Work order A
List every quotation that the passage on Iran's nuclear program puts inside quotation marks.
Work order B
Duplicate everything in the passage on Iran's nuclear program from "Furthermore, Grossi emphasized" down to "Iranian nuclear saga.".

The nuclear picture is more complex than the common view expressed in the Israeli media each time an IAEA report is published that “Iran is racing towards a nuclear bomb”. A window for a better understanding of the complexities of the nuclear situation can be found in Grossi’s informal meetings outside the Vienna IAEA headquarters as we have shown in his discussions at the World Economic Forum in Davos. The IAEA Director General emphasized that in spite of the worrying stockpile of high level enriched uranium “I am not saying that they have nuclear weapons” . With surprising openness, he said that the agency that he heads does not have anything against Iran’s nuclear program (including high enrichment) as long as Iran abides by its NPT obligations under IAEA supervision.
Furthermore, Grossi emphasized the need for dialogue and diplomacy with Iran, especially against the background of the Israel-Hamas war and the danger of descending into a wider war on the Iran-Lebanon front. Also in light of the shaky relationship between Iran and the US that are liable to complicate international efforts to stop the negative developments of the nuclear program. In his emphasis on the diplomatic message, was Grossi trying to signal to the superpowers that they should hurry up, break the dangerous deadlock, and renew the efforts for a new nuclear agreement? The diplomatic fog of war has always been an inseparable part of the Iranian nuclear saga.
An additional angle for a complex view of the Iranian nuclear picture can be found in an unexpected place in the US military: in a hearing last week of Centcom Commander General Michael Kurilla at the Senate Armed Services Committee. In his statement, General Kurilla made a clear distinction between stockpiling enriched uranium including at a high level, and “they do not have a nuclear weapon right now”. In his assessment, Iran’s goal is to remain with the status of a nuclear threshold country (a formulation that is necessary given the nuclear situation, but not one which we have heard so far from any other senior official). On the basis of his intelligence material, Kurilla does not believe that the Iranians have made the decision to develop nuclear weapons. The CENTCOM assessment is that Iran could produce sufficient military level 90% enriched uranium for three nuclear systems within a number of weeks. General Kurilla concludes his words to the senators in saying that “a nuclear armed Iran would change the Middle East overnight and forever” and would definitely lead to the nuclearization of other neighbouring states.

Saved entries
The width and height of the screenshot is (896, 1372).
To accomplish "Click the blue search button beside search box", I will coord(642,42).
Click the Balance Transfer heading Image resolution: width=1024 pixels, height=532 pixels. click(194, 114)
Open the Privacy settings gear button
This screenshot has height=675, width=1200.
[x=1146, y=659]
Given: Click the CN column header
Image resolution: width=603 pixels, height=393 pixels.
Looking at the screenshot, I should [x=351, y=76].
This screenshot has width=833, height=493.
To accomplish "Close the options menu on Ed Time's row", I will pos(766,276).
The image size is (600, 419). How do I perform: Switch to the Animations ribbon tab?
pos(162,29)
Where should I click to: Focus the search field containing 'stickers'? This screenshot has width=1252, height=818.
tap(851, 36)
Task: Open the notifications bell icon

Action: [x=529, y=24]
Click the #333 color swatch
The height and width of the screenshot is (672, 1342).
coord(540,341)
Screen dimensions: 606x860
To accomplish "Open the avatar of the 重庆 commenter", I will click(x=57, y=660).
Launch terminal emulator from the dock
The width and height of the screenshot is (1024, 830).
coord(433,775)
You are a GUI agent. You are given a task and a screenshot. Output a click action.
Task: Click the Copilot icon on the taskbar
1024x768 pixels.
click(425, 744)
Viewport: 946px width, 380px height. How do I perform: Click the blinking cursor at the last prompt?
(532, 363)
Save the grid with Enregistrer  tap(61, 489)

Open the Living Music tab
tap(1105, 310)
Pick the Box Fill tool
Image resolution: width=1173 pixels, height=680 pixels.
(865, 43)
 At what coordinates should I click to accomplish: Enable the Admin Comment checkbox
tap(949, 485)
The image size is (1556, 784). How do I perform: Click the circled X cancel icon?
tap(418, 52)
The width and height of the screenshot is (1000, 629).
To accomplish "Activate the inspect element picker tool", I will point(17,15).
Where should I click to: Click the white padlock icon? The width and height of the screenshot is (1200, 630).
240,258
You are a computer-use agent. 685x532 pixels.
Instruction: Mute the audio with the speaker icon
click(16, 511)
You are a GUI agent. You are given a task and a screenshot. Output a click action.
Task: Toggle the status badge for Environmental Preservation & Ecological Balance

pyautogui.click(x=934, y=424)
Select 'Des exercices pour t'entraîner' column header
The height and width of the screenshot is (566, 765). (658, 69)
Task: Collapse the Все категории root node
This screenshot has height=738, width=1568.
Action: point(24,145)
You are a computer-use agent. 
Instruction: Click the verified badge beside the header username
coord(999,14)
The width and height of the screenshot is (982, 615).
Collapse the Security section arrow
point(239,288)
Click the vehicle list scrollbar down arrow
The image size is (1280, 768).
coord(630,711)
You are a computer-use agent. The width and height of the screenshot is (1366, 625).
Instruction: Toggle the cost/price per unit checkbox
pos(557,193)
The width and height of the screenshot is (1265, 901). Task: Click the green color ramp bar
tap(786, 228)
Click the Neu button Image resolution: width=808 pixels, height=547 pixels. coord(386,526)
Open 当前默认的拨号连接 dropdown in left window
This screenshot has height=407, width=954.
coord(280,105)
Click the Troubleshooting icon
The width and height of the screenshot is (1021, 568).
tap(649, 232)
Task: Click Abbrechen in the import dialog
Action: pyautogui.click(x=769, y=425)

Written solution A
- Iran is racing towards a nuclear bomb
- I am not saying that they have nuclear weapons
- they do not have a nuclear weapon right now
- a nuclear armed Iran would change the Middle East overnight and forever

Written solution B
Furthermore, Grossi emphasized the need for dialogue and diplomacy with Iran, especially against the background of the Israel-Hamas war and the danger of descending into a wider war on the Iran-Lebanon front. Also in light of the shaky relationship between Iran and the US that are liable to complicate international efforts to stop the negative developments of the nuclear program. In his emphasis on the diplomatic message, was Grossi trying to signal to the superpowers that they should hurry up, break the dangerous deadlock, and renew the efforts for a new nuclear agreement? The diplomatic fog of war has always been an inseparable part of the Iranian nuclear saga.